● HOW TO COMPLETE THIS TASK
The reader should set down exactly the lines from the one containing "The image size is (618, 445)." through the last line of the material, omitting every picture.

########################################

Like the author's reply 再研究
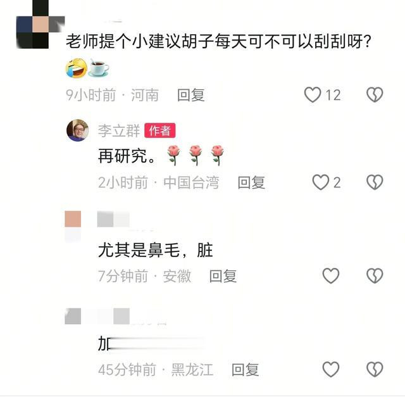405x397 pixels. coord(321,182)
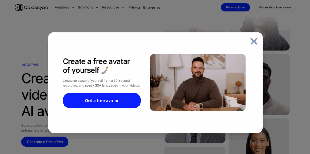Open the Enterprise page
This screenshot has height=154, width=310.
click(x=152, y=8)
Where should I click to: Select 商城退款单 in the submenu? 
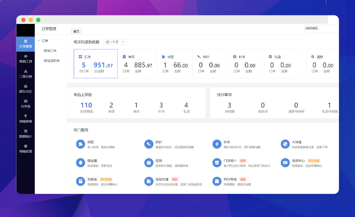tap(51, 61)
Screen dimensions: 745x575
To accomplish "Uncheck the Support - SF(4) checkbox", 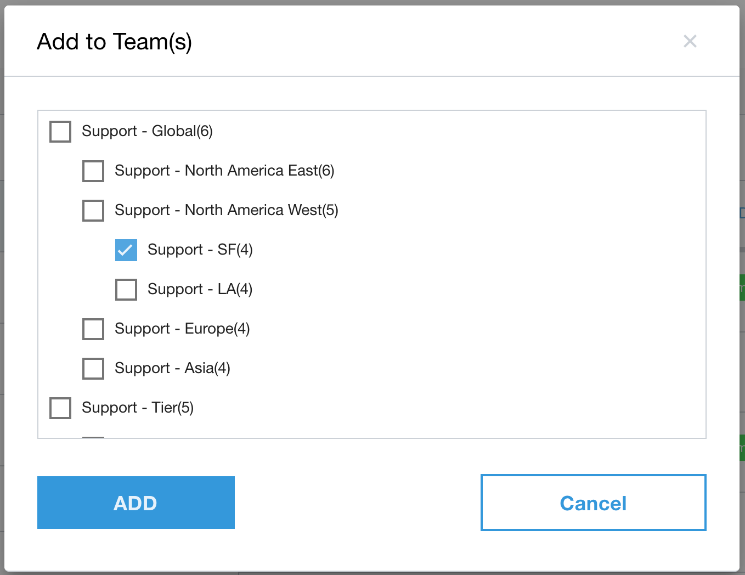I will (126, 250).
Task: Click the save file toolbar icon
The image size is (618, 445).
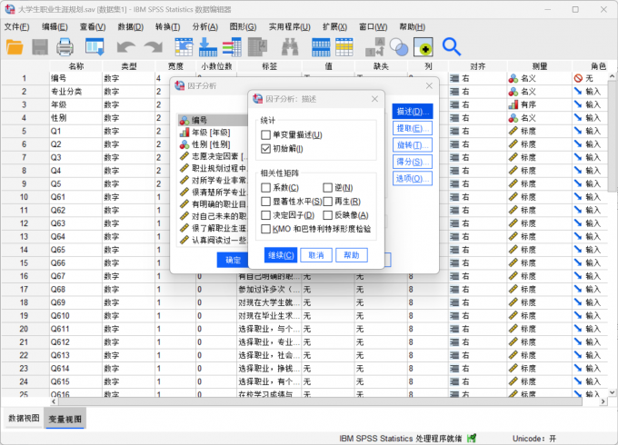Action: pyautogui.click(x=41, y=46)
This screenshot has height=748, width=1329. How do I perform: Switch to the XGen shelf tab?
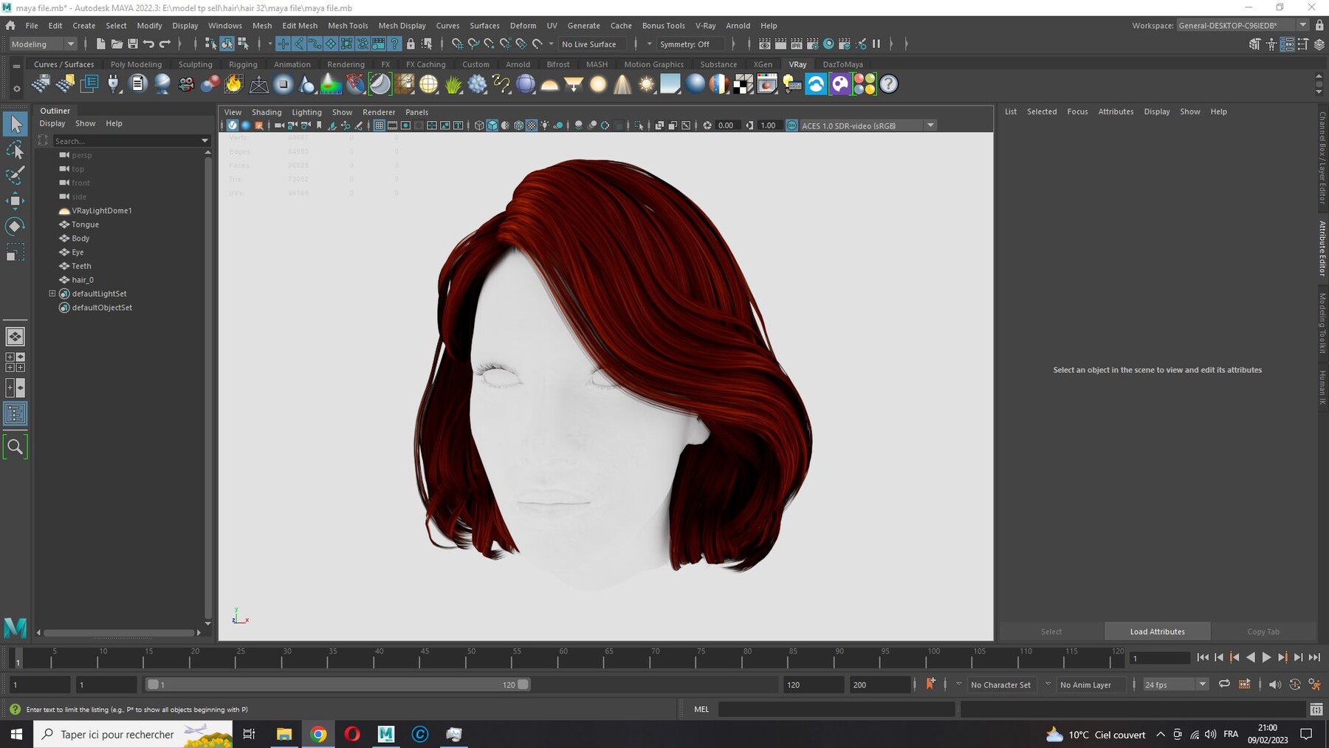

########################################

● OUTPUT
The image size is (618, 445).
Action: pyautogui.click(x=41, y=46)
This screenshot has height=748, width=1329. How do I perform: Switch to the XGen shelf tab?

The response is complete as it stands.